- [INSTRUCTIONS]
1/ Using the bug report page, answer the questions below, one answer per line marked (a), (b), (c).
(a) In which version was the bug fixed?
(b) Who reported the bug?
(c) What must appear in the body of a message to control AT debbugs.gnu.org to unarchive the bug?
2/ Write the next part of the bug report page about url-http.el header parsing, picking up after its final line.

- [PAGE TEXT]
GNU bug report logs -
#13598
24.3.50; url-http.el doesn't correctly parse headers when they are sent line-by-line
Previous Next
Reported by: coroa <at> online.de (Jonas Hoersch)
Date: Thu, 31 Jan 2013 18:11:01 UTC
Severity: normal
Merged with 14372
Found in versions 24.3, 24.3.50
Fixed in version 24.4
Done: Glenn Morris <rgm <at> gnu.org>
Bug is archived. No further changes may be made.
To add a comment to this bug, you must first unarchive it, by sending
a message to control AT debbugs.gnu.org, with unarchive 13598 in the body.
You can then email your comments to 13598 AT debbugs.gnu.org in the normal way.
Toggle the display of automated, internal messages from the tracker.
Report forwarded
to
bug-gnu-emacs <at> gnu.org
:
bug#13598
; Package
emacs
.
(Thu, 31 Jan 2013 18:11:02 GMT)
Full text and
rfc822 format available.
Acknowledgement sent
to
coroa <at> online.de (Jonas Hoersch)
:
New bug report received and forwarded. Copy sent to
bug-gnu-emacs <at> gnu.org
.
(Thu, 31 Jan 2013 18:11:02 GMT)
Full text and
rfc822 format available.

- [DATA]
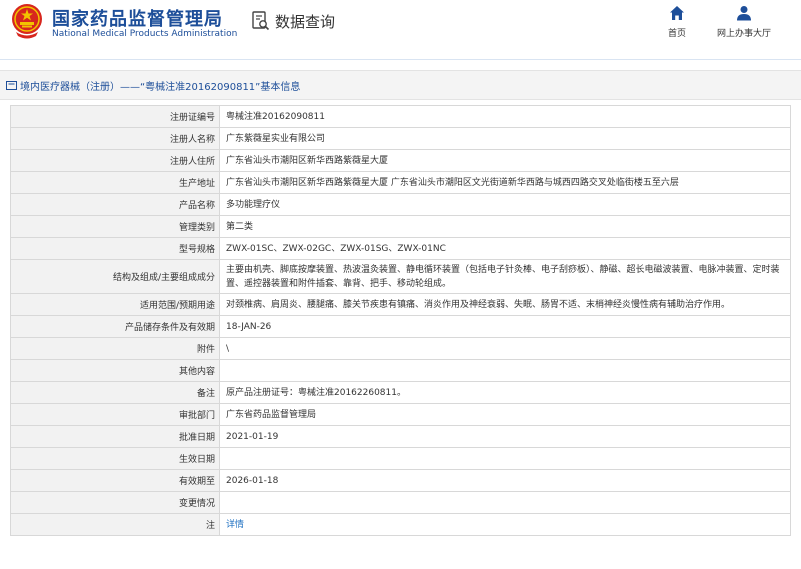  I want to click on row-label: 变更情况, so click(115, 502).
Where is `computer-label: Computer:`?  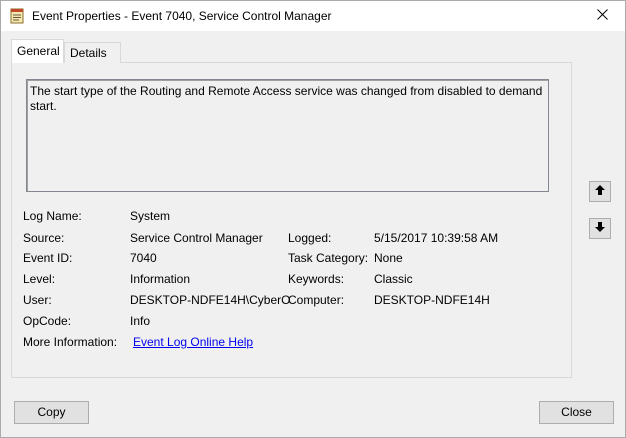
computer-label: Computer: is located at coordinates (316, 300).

- [SOLVED PROBLEMS]
1/
(a) 24.4
(b) Jonas Hoersch (coroa <at> online.de)
(c) unarchive 13598

2/
Message #5 received at submit <at> debbugs.gnu.org (full text, mbox):
hej, everyone,
i just finished hunting down an improbable bug in url-http.el, which
appears when a url is retrieved from a server which sends the headers
line-by-line instead of in one junk, like it is the case for the
BaseHTTPServer classes coming along in python 2.
A simple test-case looks like the following (sorry for the long
non-emacs setup stuff, but it's the minimalist example i could come up
with)
cd into a directory containing only a single minimal text file and
start python's SimpleHTTPServer so it serves it.
$ cd $(mktemp -d)
$ echo "hello world" > textfile
$ python -m SimpleHTTPServer 8000 # works only for python 2.x
(switch-to-buffer (url-retrieve-synchronously
"http://127.0.0.1:8000/textfile"))
now correctly will retrieve the "hello world" but
the buffer-local-variables url-http-content-type and
url-http-content-length are nil in the returned buffer, although one
sees that they have been transmitted by python.
adding an extra debug line to url-http's
url-http-wait-for-headers-change-function around line 1043,
------
(when (re-search-forward "^\r*$" nil t)
;; Saw the end of the headers
(url-http-debug "Saw end of headers... (%s)" (buffer-name))
+ (url-http-debug "when the buffer contained...\n%s" (buffer-substring (point-min) (point-max)))
(setq url-http-end-of-headers (set-marker (make-marker)
(point))
end-of-headers t)
-------
will show you in *URL-DEBUG* (url-debug being t)
-------
http -> Saw end of headers... ( *http 127.0.0.1:8000*-273882)
http -> when the buffer contained...
HTTP/1.0 200 OK
Server: SimpleHTTP/0.6 Python/2.7.3
http -> url-http-parse-response called in ( *http 127.0.0.1:8000*-273882)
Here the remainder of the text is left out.